I will introduce the geom_qq function from the ggplot2 package and show how to make QQ plots.
#example dataset
data("mtcars")
This function creates a quantile-quantile plot (also called QQ or normal probability plot) which plots observations against predictions generated by your model. This allows you to assess whether or not your data is approximately normally distributed. The closer the dots are to a straight line, the closer your data approximates a normal distribution, and the closer your observations are to the predictions from your model.
This is an important step when doing almost any kind of modeling. Normality is an assumption of many statistical tests. QQ plots are just one of many tools for assessing your data for violations of the assumptions of the statistical tests you use.
I am going to use the cars dataset. It contains information on the height, weight, cost, make and model, and mph for various cars.
# QQ plot with 1 var: miles per gallon
qq<- ggplot(mtcars, aes(sample=mpg))+
geom_qq()
qq
# QQ plot with labels
qq +
labs(x = "Miles Per Hour",
title = "MPH of cars from the cars dataset")
This would only tell you about univariate normality. If you were interesting in multivariate normality, you would have to generate model residuals.

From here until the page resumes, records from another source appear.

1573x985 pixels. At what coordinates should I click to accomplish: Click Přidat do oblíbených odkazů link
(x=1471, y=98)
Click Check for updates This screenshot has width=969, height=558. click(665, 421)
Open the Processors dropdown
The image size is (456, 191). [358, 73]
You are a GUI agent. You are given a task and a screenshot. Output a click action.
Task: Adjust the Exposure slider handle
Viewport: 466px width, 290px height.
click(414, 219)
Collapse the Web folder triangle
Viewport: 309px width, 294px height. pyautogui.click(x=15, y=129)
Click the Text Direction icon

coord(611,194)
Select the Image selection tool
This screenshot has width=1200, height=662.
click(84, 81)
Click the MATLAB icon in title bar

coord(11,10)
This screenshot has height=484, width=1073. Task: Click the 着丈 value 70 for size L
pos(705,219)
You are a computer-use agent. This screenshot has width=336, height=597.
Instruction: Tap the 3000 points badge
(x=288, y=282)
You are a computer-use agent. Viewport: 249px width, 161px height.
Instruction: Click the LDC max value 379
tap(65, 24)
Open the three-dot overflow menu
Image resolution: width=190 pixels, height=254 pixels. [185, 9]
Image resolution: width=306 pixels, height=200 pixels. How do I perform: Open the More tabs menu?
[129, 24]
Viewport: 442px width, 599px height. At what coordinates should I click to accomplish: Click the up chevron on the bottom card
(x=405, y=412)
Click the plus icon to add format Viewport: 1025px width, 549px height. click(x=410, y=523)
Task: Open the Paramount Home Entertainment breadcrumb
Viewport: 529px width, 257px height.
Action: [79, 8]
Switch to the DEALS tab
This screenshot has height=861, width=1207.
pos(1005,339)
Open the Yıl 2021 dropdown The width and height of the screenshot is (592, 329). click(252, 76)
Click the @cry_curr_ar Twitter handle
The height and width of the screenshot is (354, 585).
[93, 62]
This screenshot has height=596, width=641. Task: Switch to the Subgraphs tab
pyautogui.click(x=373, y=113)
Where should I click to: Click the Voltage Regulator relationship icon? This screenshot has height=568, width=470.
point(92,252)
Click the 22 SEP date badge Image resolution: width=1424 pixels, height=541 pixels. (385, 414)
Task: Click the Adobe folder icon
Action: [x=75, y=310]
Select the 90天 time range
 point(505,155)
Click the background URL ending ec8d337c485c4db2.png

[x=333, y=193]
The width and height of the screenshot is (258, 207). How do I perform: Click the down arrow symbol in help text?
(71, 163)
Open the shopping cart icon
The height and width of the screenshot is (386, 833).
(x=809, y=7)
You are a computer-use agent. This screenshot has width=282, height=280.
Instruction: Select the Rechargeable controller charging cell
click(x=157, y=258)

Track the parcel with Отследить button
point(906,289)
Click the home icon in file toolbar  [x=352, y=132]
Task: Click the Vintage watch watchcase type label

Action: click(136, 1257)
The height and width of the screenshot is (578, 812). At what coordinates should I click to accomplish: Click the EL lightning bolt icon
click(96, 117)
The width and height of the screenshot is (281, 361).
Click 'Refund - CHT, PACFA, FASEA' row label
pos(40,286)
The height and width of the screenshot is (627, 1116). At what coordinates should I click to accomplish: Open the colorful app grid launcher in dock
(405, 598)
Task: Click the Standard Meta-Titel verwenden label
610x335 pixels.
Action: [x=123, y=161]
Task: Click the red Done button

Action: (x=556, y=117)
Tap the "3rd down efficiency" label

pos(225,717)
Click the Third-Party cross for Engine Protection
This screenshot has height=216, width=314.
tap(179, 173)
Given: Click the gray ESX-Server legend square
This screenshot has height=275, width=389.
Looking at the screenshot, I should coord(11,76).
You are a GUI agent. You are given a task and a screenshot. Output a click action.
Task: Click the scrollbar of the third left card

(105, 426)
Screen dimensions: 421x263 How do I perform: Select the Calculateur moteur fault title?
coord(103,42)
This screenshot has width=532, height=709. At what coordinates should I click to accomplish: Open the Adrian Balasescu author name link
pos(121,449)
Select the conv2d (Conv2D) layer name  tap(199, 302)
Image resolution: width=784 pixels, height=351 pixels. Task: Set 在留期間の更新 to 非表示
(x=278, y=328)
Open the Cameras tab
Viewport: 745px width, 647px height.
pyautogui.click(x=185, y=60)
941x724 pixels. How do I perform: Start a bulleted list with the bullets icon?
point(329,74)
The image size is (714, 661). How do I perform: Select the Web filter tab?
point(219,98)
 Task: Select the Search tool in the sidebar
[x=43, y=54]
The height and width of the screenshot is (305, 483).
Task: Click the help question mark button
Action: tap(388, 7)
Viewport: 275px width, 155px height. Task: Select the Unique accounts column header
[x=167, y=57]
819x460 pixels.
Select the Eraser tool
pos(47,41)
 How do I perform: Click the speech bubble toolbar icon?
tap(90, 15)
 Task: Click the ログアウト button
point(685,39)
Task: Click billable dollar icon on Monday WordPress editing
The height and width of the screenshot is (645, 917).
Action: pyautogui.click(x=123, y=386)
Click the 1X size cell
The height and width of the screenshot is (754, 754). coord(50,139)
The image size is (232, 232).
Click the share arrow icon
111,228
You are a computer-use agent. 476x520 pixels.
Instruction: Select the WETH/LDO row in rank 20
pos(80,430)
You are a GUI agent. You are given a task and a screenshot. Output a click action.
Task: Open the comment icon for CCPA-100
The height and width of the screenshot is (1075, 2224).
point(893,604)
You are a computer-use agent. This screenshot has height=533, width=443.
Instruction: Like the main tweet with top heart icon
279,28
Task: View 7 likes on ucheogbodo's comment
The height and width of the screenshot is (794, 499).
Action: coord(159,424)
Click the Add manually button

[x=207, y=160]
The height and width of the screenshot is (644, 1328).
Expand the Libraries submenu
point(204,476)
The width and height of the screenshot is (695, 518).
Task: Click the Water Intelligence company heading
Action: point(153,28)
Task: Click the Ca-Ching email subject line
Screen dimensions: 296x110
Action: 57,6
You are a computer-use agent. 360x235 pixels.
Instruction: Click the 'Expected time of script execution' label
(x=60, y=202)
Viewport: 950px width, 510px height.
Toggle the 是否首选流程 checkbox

# Call simple regression model
model1<-lm(mpg~wt, data=mtcars)
# Residuals
res1 <- resid(model1) # residual
# Plot residuals
qq2 <-ggplot(mtcars, aes(sample=res1))+
geom_qq(color="aquamarine4") +
labs(x="Observed values of MPG",
y="Predicted values of MPG",
title = "Model Residuals for MPH versus Weight") +
theme_minimal()
qq2
# You can also add a line to show where the predicted values would be
qq3<-qq2 +
geom_qq_line(mapping=NULL, data=mtcars, color="mediumorchid3")
qq3
When the observations form a curve instead of a straight line, or vary widely from the line, this suggests your sample data may be skewed. From this graph it looks like our residuals are approximately normal, but things kind of fall apart near the ends of the distritbution.
I already use something else (qqnorm) so this doesn’t improve on that any. Here is my code if that’s useful. I also usually make residual-vs-fitted plots which won’t work with geom_qq(), because it only allows specification of one variable.
# Generate fitted values + other residuals
fitted1 <- model1$fitted.values # fitted value
stand1 <- rstandard(model1) # standardized residual
stud1 <- rstudent(model1) # studentized residual
# Plot of residuals vs. fitted for model1
par(mfrow=c(1,3)) # check to make sure that code runs
plot(fitted1, res1,
main="Residual Plot",
xlab="Fitted Value",
ylab="Residual")
abline(0,0, col="seagreen")
# Plot of standardized residual vs. fitted for model1
plot(fitted1, stand1,
main="Standardized Residual Plot",
xlab="Fitted Value",
ylab="Residual")
abline(0,0, col="hotpink1")
# Plot of studentized residual vs. fitted for model y1
plot(fitted1, stud1,
main="Studentized Residual Plot",
xlab="Fitted Value",
ylab="Residual")
abline(0,0, col="salmon2")
# Skewness and kurtosis
skew <- skewness(res1)
skew
## [1] 0.6678291
# QQ plots
par(mfrow=c(2,3))
qqnorm(res1,
ylab="Residuals")
qqline(res1)
qqnorm(stand1,
ylab="Standardized Residuals")
qqline(stand1)
qqnorm(stud1,
ylab="Studentized Residuals")
qqline(stud1)